**Task goal**
Please copy the data in the stretch from the line containing "Task: Select the 育成の逆回転 card title" through the line containing "Action: pos(636,404)", both included, multiplying every coordinate in the answers by 2.45 and rounding to whole numbers, with halves rounded up. Leave the pictures out.

**Data entries**
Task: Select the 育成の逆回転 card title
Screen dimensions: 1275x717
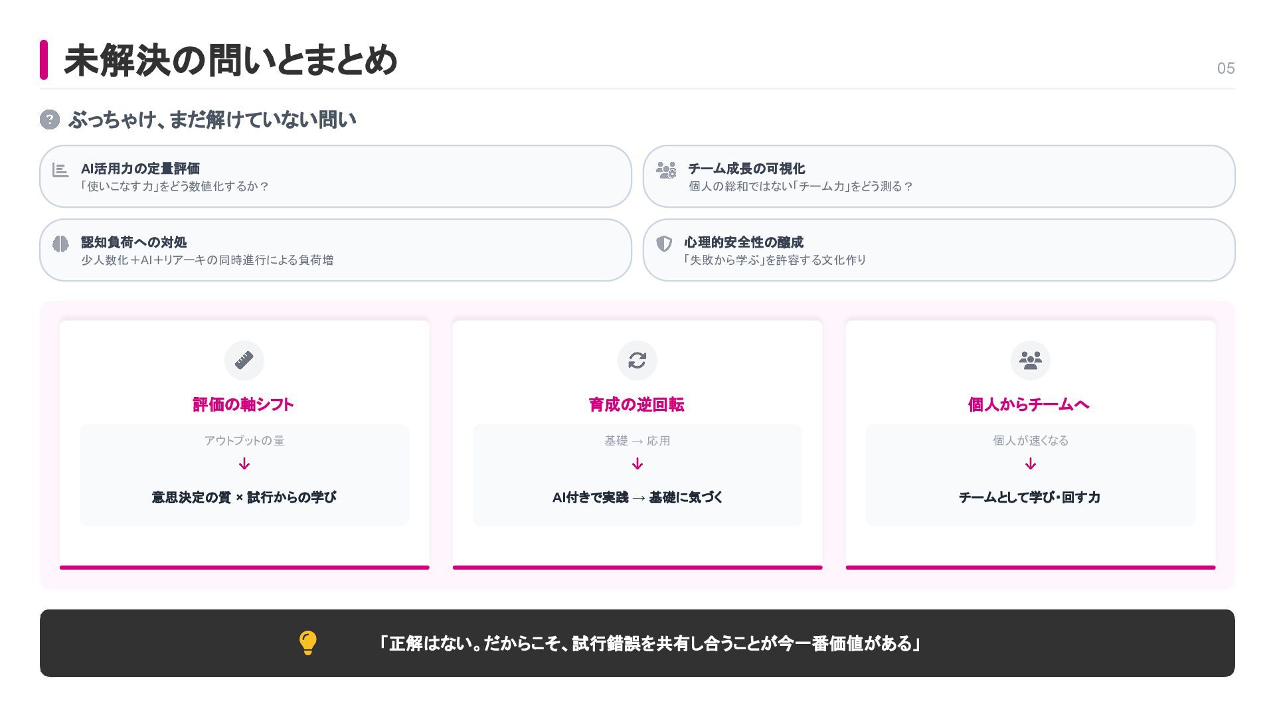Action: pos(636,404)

---

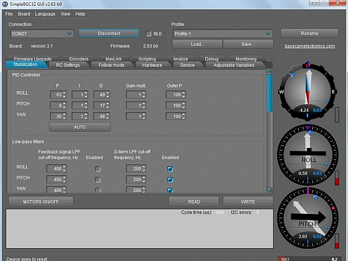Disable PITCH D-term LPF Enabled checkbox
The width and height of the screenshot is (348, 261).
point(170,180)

**Expected answer**
Task: Select the 育成の逆回転 card title
Screen dimensions: 1275x717
Action: pos(1558,990)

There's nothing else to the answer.